The under-representation of SAE as an adjunct to non-operative management when compared to splenectomy in this patient population may relate to diagnostic delays and the availability of angiography given many cases were reported before 1990. A more rapid diagnosis in the era of contrast-enhanced CT is noted on more recent case reports.

The presence of active contrast extravasation on multidetector CT is predictive of likely failure of non-operative management in an otherwise stable patient with splenic injury following blunt trauma (19,20). A similar outcome is likely in patients with splenic injury following colonoscopy and guided management in our case.

Left upper quadrant pain following colonoscopy is not uncommon and without performing routine CT after every colonoscopy the true incidence of clinically insignificant splenic injury will never be known. With increasing numbers of colonoscopies being performed and the liberal use of CT in the evaluation of abdominal pain, the number of cases diagnosed is likely to increase. With only five articles relating to splenic injury during colonoscopy described in the radiology literature and only two cases reported in the interventional radiology literature, awareness of this rare complication, and the role of interventional radiology in its management may be low in our community.

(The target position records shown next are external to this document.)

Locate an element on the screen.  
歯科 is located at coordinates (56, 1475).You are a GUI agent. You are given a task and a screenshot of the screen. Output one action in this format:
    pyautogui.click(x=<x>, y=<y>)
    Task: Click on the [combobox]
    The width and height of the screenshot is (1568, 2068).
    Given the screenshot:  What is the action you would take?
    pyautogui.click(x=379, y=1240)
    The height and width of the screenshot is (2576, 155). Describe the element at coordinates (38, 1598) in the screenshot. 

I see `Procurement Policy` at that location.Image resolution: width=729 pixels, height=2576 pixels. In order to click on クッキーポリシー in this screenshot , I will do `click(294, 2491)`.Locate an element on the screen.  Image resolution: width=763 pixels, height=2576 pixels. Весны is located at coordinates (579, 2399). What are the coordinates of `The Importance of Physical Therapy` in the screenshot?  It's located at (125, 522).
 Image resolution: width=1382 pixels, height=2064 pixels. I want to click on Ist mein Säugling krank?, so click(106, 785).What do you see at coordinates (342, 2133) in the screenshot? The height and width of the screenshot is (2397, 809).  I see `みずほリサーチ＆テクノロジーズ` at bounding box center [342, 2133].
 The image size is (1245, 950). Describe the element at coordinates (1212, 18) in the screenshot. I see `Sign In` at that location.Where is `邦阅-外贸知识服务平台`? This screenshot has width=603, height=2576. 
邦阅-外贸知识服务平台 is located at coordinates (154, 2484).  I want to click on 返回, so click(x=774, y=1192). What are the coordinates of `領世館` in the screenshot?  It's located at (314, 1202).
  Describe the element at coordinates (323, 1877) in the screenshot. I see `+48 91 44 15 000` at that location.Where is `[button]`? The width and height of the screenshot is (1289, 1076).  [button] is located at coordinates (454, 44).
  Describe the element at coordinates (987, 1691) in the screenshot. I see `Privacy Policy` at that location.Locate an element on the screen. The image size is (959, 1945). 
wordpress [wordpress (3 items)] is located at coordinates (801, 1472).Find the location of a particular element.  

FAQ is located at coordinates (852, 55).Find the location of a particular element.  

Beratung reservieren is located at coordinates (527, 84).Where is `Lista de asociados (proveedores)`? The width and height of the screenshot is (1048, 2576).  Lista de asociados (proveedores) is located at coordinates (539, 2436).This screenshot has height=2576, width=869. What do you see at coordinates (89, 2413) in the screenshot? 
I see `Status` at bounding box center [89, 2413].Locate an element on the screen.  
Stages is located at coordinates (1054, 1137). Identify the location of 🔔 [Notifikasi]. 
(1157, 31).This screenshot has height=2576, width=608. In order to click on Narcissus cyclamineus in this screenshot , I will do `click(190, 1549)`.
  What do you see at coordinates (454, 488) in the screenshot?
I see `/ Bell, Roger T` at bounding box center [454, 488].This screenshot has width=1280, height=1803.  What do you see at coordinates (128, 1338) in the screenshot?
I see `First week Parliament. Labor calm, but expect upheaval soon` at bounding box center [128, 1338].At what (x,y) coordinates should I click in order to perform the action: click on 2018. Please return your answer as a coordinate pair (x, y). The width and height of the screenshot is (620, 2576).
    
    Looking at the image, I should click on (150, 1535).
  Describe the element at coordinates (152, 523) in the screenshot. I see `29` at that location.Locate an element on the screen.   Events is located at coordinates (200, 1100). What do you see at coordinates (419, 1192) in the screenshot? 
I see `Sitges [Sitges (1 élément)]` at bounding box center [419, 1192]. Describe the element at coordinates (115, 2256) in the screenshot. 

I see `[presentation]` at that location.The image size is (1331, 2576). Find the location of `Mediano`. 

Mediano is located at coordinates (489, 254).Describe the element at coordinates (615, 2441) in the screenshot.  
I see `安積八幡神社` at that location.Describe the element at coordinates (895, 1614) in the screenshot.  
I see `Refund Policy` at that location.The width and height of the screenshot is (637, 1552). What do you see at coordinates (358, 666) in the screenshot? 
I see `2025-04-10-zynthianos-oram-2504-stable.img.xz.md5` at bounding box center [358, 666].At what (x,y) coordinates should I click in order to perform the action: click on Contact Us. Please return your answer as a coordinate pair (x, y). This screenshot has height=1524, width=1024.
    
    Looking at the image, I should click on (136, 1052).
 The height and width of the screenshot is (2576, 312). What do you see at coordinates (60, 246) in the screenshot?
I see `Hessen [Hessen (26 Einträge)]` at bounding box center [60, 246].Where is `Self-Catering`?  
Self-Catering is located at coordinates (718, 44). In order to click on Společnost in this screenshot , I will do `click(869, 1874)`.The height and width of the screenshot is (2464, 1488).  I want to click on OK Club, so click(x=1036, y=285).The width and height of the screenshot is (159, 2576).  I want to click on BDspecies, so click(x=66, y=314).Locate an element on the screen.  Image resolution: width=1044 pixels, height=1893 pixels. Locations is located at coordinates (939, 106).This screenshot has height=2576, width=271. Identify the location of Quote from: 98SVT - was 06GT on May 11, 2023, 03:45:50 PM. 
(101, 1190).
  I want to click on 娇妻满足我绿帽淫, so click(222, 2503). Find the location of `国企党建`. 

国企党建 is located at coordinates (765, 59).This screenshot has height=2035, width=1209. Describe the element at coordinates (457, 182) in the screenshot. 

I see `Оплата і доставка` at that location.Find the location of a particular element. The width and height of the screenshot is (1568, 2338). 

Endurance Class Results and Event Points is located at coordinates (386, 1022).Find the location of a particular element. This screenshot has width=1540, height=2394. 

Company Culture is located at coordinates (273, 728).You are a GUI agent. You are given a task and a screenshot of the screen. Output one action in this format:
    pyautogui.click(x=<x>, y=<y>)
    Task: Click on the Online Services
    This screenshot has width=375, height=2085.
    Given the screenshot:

In conclusion, splenic injury is an uncommon but potentially life-threatening complication of colonoscopy. When this diagnosis is considered a contrast-enhanced CT should be performed as this will not only yield a diagnosis, but also influence management approach, guide patient selection and assist with procedure planning. In hemodynamically stable patients, super selective embolization is a safe and effective means of controlling localized splenic hemorrhage, increasing probability of successful non-operative management and thus preserving splenic function.